§ **Written instruction**
Copy out all of the material below without changing a single character, keeping every line in its original order.

§ **Material for the task**
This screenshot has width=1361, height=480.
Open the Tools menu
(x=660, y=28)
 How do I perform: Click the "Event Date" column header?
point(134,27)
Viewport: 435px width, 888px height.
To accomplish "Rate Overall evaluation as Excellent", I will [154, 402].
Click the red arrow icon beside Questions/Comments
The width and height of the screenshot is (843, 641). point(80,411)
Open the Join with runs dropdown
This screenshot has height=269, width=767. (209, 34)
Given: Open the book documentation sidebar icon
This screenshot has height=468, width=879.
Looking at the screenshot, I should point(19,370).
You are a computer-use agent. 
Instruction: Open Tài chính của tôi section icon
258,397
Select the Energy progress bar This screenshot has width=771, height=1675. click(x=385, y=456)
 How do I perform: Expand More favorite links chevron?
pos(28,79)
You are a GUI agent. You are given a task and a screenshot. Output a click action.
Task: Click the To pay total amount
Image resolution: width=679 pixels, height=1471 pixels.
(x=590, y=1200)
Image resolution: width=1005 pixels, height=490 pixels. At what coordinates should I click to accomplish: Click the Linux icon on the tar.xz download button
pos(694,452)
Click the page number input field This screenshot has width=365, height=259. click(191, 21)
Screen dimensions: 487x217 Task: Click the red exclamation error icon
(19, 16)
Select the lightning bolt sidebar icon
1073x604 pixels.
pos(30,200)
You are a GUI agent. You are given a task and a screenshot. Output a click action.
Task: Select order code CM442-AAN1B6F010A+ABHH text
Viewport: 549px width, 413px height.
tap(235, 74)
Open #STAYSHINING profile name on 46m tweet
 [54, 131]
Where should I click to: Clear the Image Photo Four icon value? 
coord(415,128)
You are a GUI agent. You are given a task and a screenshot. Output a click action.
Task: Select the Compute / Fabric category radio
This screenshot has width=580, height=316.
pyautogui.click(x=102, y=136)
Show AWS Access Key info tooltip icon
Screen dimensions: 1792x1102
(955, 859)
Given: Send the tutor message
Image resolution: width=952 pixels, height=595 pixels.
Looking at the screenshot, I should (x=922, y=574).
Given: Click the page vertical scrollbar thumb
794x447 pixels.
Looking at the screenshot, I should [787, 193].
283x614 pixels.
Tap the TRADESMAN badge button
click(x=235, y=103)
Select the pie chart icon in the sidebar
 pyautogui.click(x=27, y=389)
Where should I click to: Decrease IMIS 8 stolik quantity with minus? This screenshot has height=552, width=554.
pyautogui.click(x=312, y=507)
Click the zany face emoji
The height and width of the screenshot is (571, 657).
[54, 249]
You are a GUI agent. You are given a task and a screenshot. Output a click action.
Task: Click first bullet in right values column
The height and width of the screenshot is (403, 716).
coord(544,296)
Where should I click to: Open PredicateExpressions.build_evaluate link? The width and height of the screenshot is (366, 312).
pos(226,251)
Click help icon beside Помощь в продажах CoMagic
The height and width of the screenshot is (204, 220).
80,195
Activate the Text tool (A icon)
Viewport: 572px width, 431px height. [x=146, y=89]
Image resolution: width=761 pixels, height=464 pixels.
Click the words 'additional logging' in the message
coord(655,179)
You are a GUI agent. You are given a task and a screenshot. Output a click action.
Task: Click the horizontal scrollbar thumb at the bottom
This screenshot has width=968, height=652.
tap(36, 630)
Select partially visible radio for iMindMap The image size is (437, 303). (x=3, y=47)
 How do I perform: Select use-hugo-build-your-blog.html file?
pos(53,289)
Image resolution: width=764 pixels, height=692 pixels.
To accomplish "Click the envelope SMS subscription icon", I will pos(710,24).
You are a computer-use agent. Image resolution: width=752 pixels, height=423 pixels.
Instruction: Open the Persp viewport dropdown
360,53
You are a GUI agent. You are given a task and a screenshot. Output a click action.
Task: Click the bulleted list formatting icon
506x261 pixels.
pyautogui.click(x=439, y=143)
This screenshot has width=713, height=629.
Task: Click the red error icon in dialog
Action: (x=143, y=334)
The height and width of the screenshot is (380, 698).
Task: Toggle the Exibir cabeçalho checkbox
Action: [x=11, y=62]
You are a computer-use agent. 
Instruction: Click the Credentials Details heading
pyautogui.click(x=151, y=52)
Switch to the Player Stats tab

§ **Finished answer**
This screenshot has width=1361, height=480.
Open the Tools menu
(x=660, y=28)
 How do I perform: Click the "Event Date" column header?
point(134,27)
Viewport: 435px width, 888px height.
To accomplish "Rate Overall evaluation as Excellent", I will [154, 402].
Click the red arrow icon beside Questions/Comments
The width and height of the screenshot is (843, 641). point(80,411)
Open the Join with runs dropdown
This screenshot has height=269, width=767. (209, 34)
Given: Open the book documentation sidebar icon
This screenshot has height=468, width=879.
Looking at the screenshot, I should point(19,370).
You are a computer-use agent. 
Instruction: Open Tài chính của tôi section icon
258,397
Select the Energy progress bar This screenshot has width=771, height=1675. click(x=385, y=456)
 How do I perform: Expand More favorite links chevron?
pos(28,79)
You are a GUI agent. You are given a task and a screenshot. Output a click action.
Task: Click the To pay total amount
Image resolution: width=679 pixels, height=1471 pixels.
(x=590, y=1200)
Image resolution: width=1005 pixels, height=490 pixels. At what coordinates should I click to accomplish: Click the Linux icon on the tar.xz download button
pos(694,452)
Click the page number input field This screenshot has width=365, height=259. click(191, 21)
Screen dimensions: 487x217 Task: Click the red exclamation error icon
(19, 16)
Select the lightning bolt sidebar icon
1073x604 pixels.
pos(30,200)
You are a GUI agent. You are given a task and a screenshot. Output a click action.
Task: Select order code CM442-AAN1B6F010A+ABHH text
Viewport: 549px width, 413px height.
tap(235, 74)
Open #STAYSHINING profile name on 46m tweet
 [54, 131]
Where should I click to: Clear the Image Photo Four icon value? 
coord(415,128)
You are a GUI agent. You are given a task and a screenshot. Output a click action.
Task: Select the Compute / Fabric category radio
This screenshot has width=580, height=316.
pyautogui.click(x=102, y=136)
Show AWS Access Key info tooltip icon
Screen dimensions: 1792x1102
(955, 859)
Given: Send the tutor message
Image resolution: width=952 pixels, height=595 pixels.
Looking at the screenshot, I should (x=922, y=574).
Given: Click the page vertical scrollbar thumb
794x447 pixels.
Looking at the screenshot, I should [787, 193].
283x614 pixels.
Tap the TRADESMAN badge button
click(x=235, y=103)
Select the pie chart icon in the sidebar
 pyautogui.click(x=27, y=389)
Where should I click to: Decrease IMIS 8 stolik quantity with minus? This screenshot has height=552, width=554.
pyautogui.click(x=312, y=507)
Click the zany face emoji
The height and width of the screenshot is (571, 657).
[54, 249]
You are a GUI agent. You are given a task and a screenshot. Output a click action.
Task: Click first bullet in right values column
The height and width of the screenshot is (403, 716).
coord(544,296)
Where should I click to: Open PredicateExpressions.build_evaluate link? The width and height of the screenshot is (366, 312).
pos(226,251)
Click help icon beside Помощь в продажах CoMagic
The height and width of the screenshot is (204, 220).
80,195
Activate the Text tool (A icon)
Viewport: 572px width, 431px height. [x=146, y=89]
Image resolution: width=761 pixels, height=464 pixels.
Click the words 'additional logging' in the message
coord(655,179)
You are a GUI agent. You are given a task and a screenshot. Output a click action.
Task: Click the horizontal scrollbar thumb at the bottom
This screenshot has width=968, height=652.
tap(36, 630)
Select partially visible radio for iMindMap The image size is (437, 303). (x=3, y=47)
 How do I perform: Select use-hugo-build-your-blog.html file?
pos(53,289)
Image resolution: width=764 pixels, height=692 pixels.
To accomplish "Click the envelope SMS subscription icon", I will pos(710,24).
You are a computer-use agent. Image resolution: width=752 pixels, height=423 pixels.
Instruction: Open the Persp viewport dropdown
360,53
You are a GUI agent. You are given a task and a screenshot. Output a click action.
Task: Click the bulleted list formatting icon
506x261 pixels.
pyautogui.click(x=439, y=143)
This screenshot has width=713, height=629.
Task: Click the red error icon in dialog
Action: (x=143, y=334)
The height and width of the screenshot is (380, 698).
Task: Toggle the Exibir cabeçalho checkbox
Action: [x=11, y=62]
You are a computer-use agent. 
Instruction: Click the Credentials Details heading
pyautogui.click(x=151, y=52)
Switch to the Player Stats tab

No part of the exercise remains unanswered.